* TASK REQUIREMENTS: Copy the records below exactly, from the line containing "Where should I" through the last line, and leave out every picture.

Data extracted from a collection
################

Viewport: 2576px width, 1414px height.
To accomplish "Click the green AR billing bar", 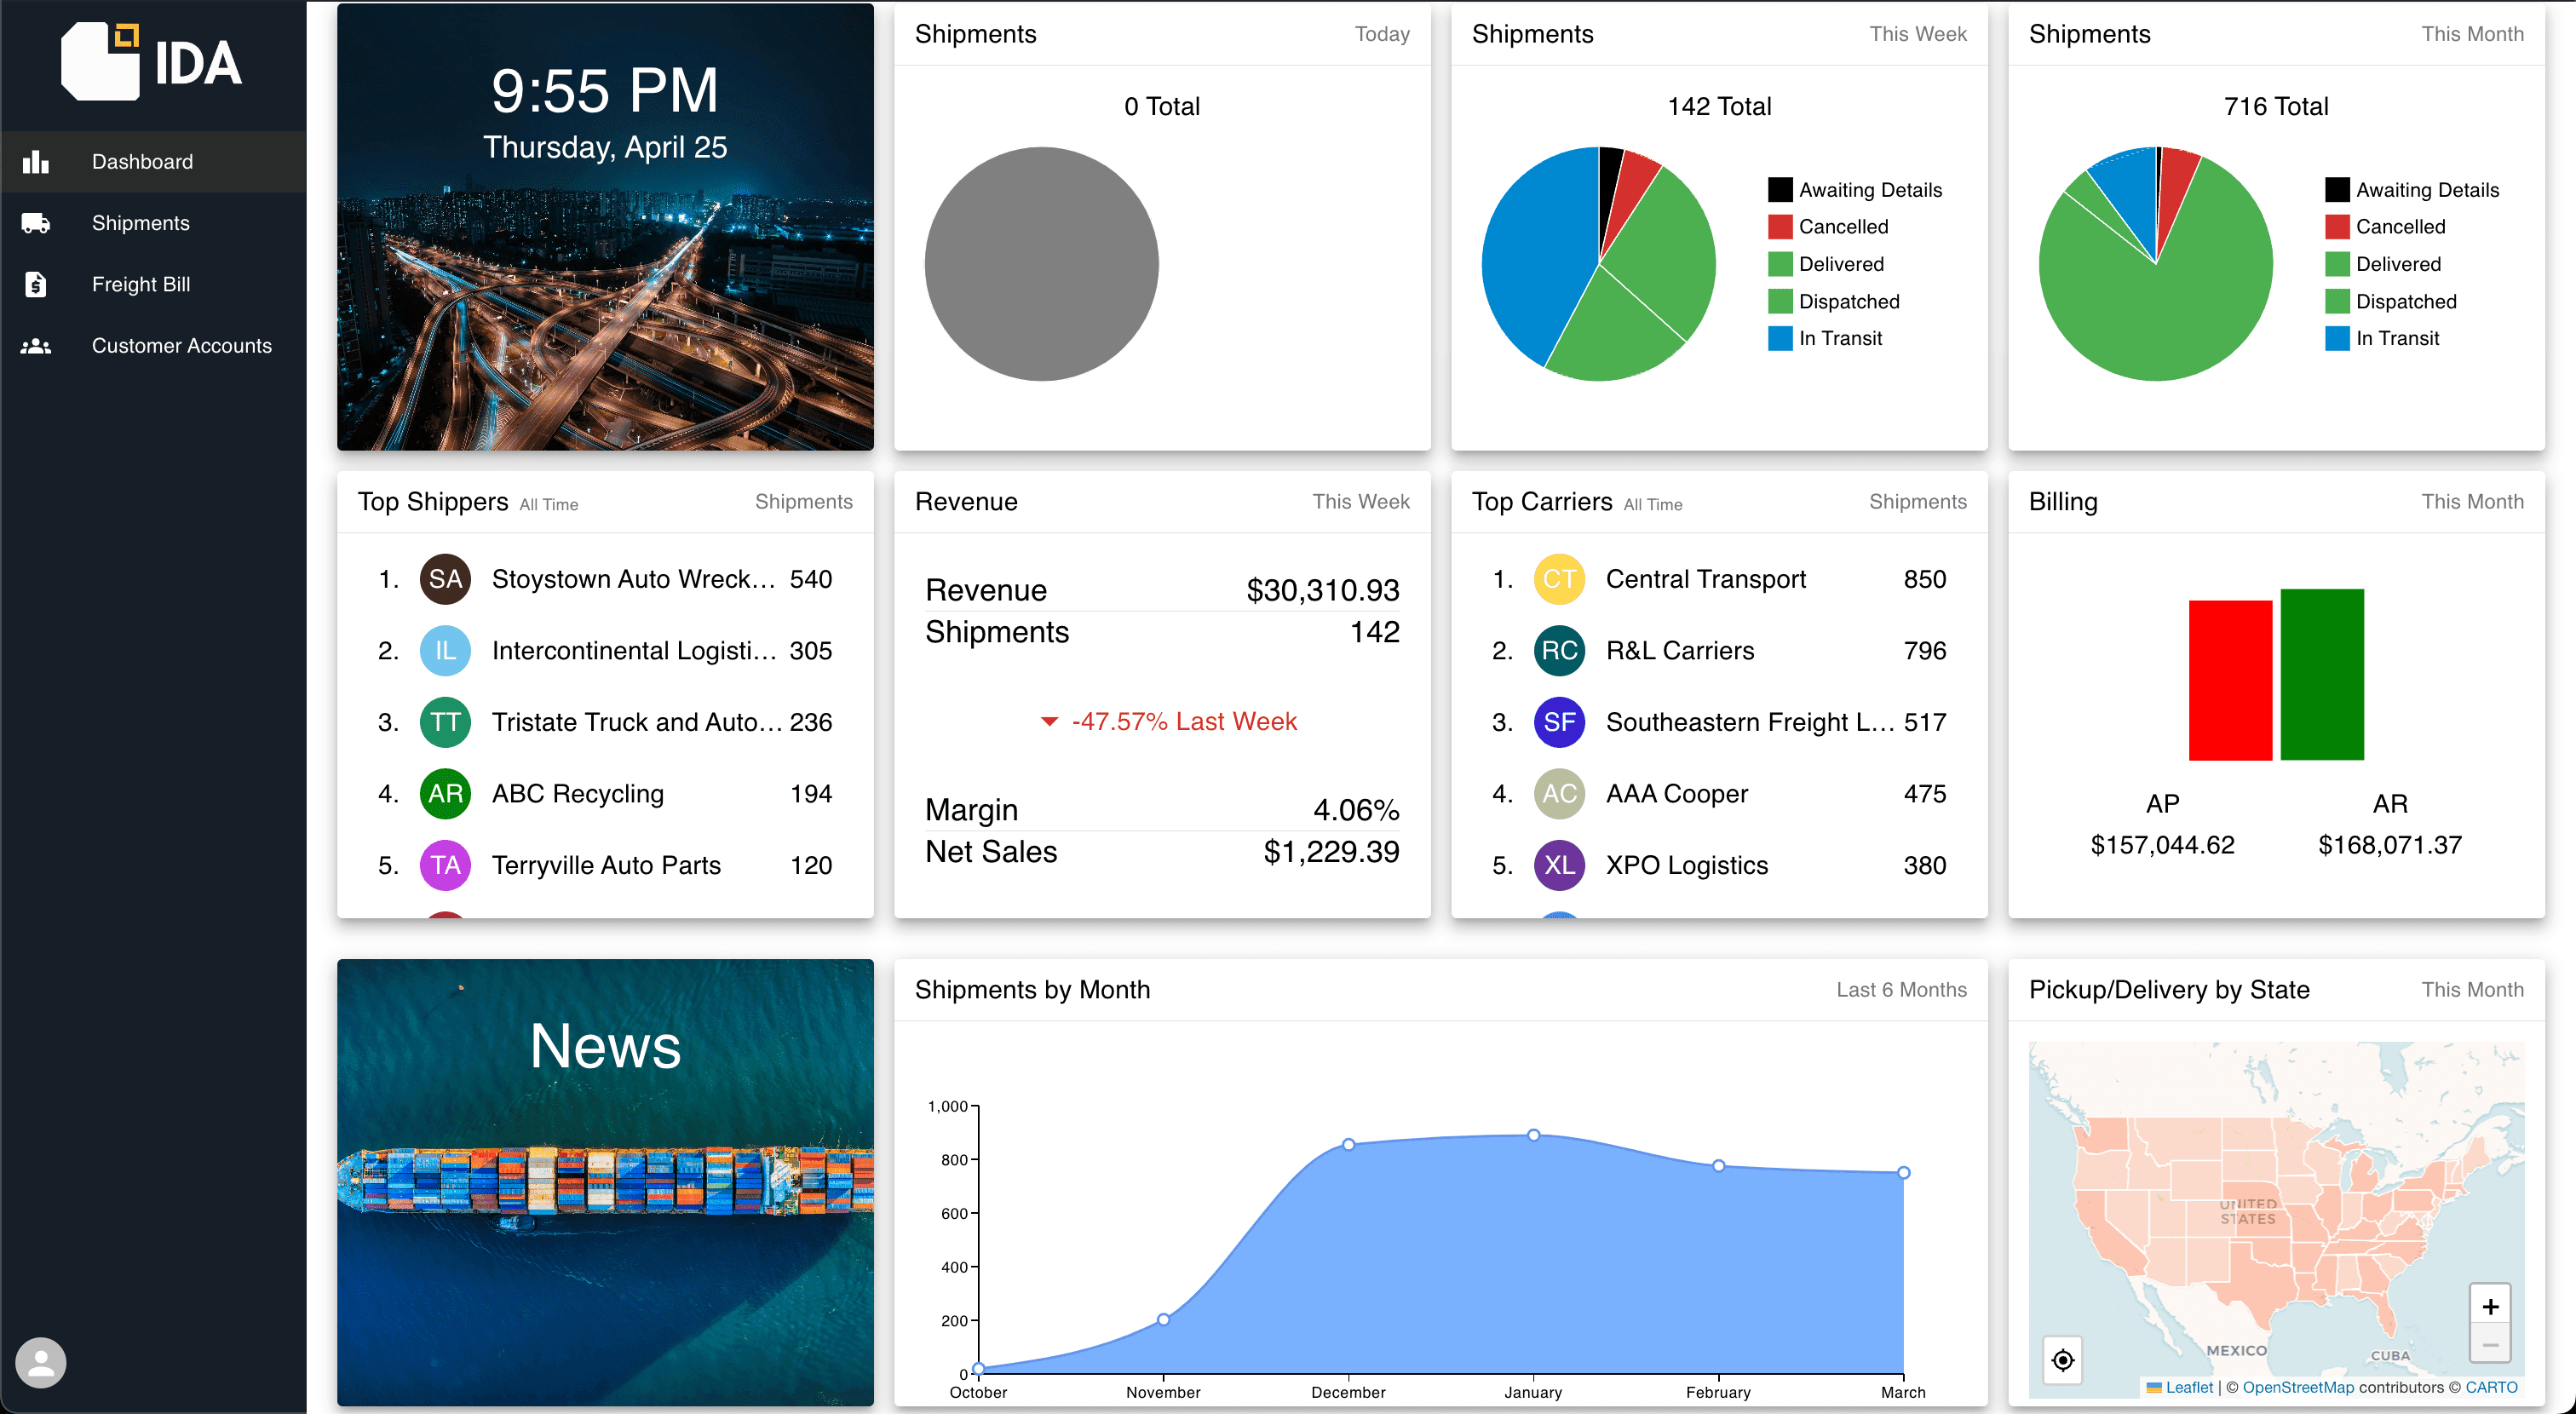I will coord(2322,674).
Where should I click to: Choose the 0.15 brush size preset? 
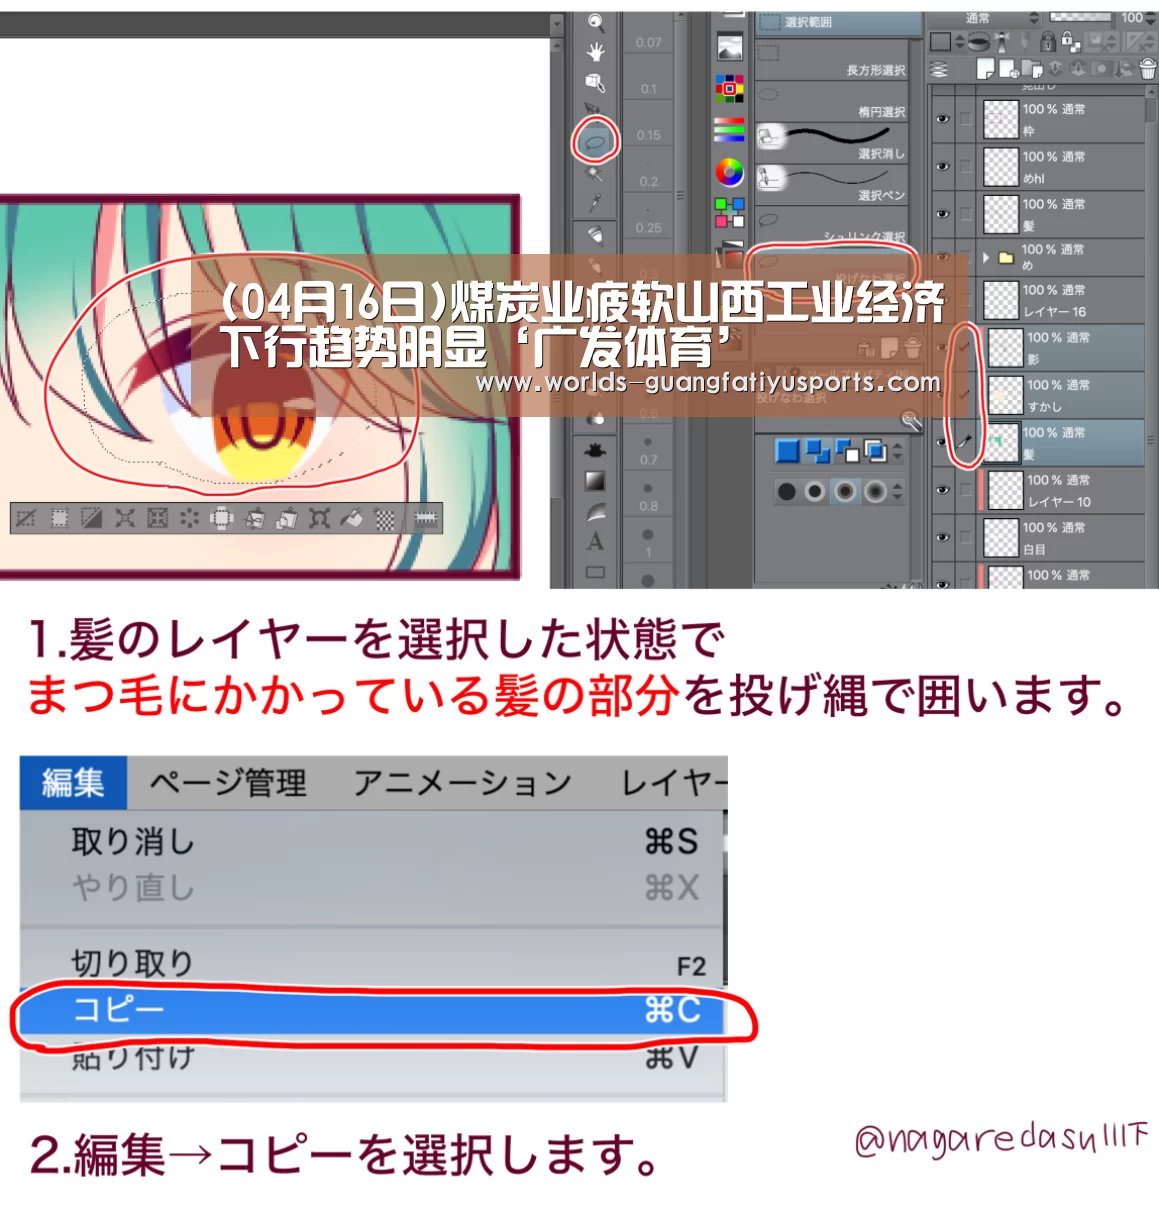[x=648, y=135]
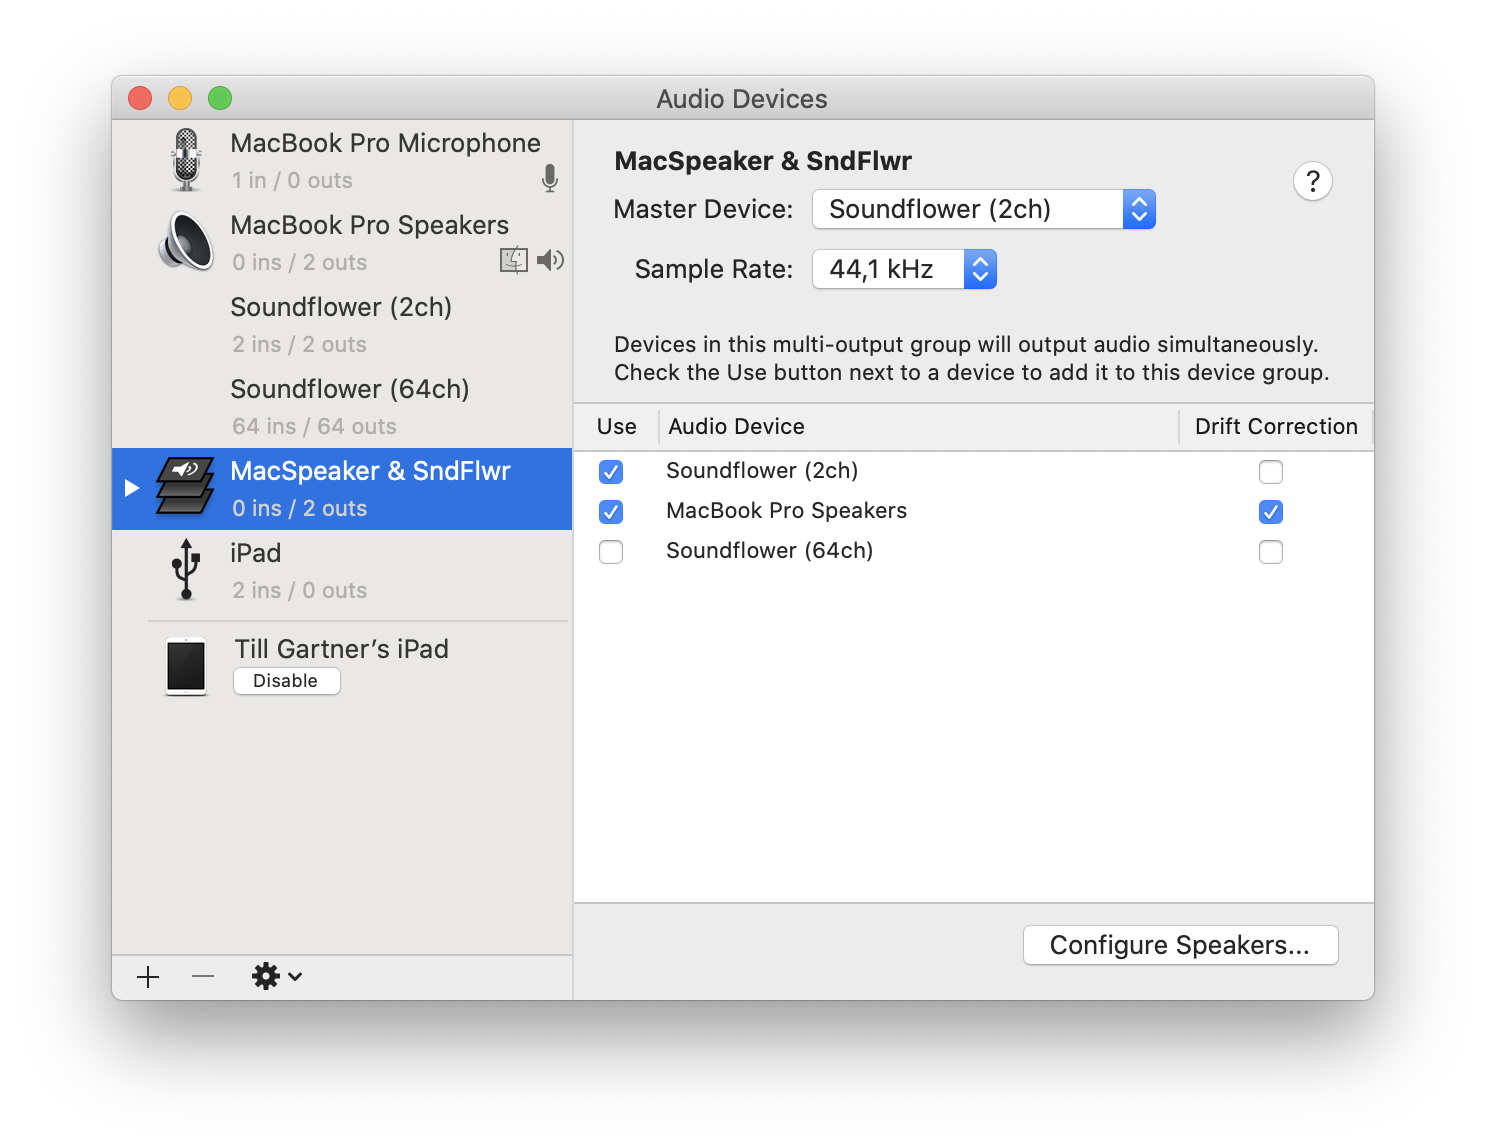Click the Configure Speakers button
The image size is (1486, 1148).
(1180, 945)
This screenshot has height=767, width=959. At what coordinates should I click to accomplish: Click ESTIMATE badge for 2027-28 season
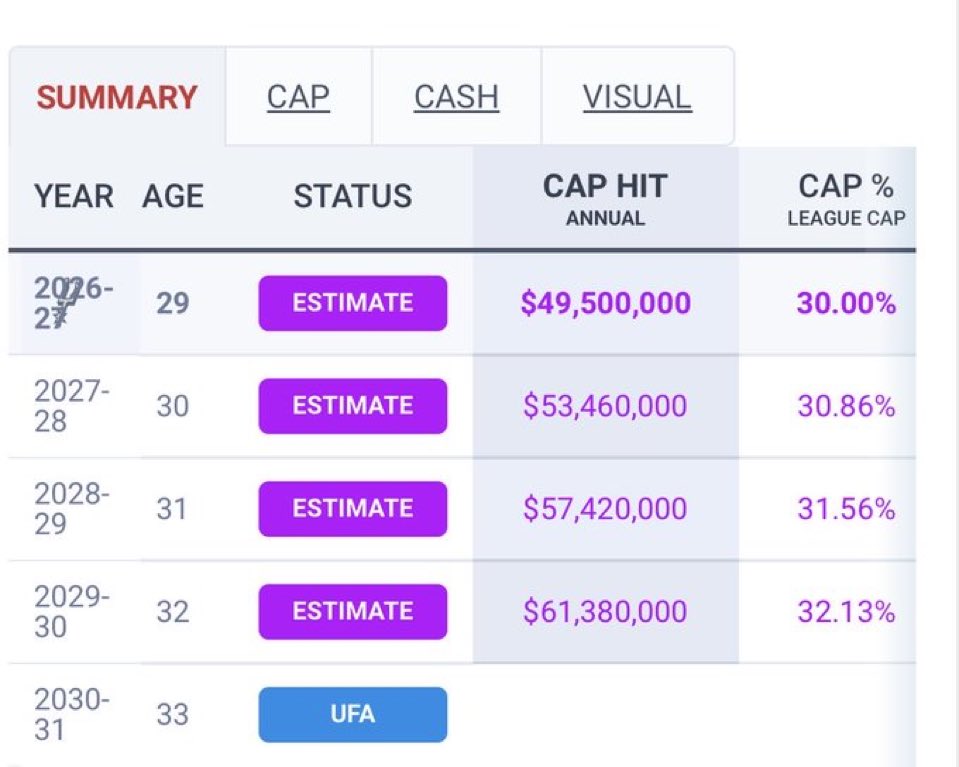(353, 406)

################

* SOLUTION TO THIS TASK:
Where should I click to: Choose the 0.15 brush size preset? 
[x=648, y=135]
Click the Configure Speakers button
The image size is (1486, 1148).
(1180, 945)
This screenshot has height=767, width=959. At what coordinates should I click to accomplish: Click ESTIMATE badge for 2027-28 season
(353, 406)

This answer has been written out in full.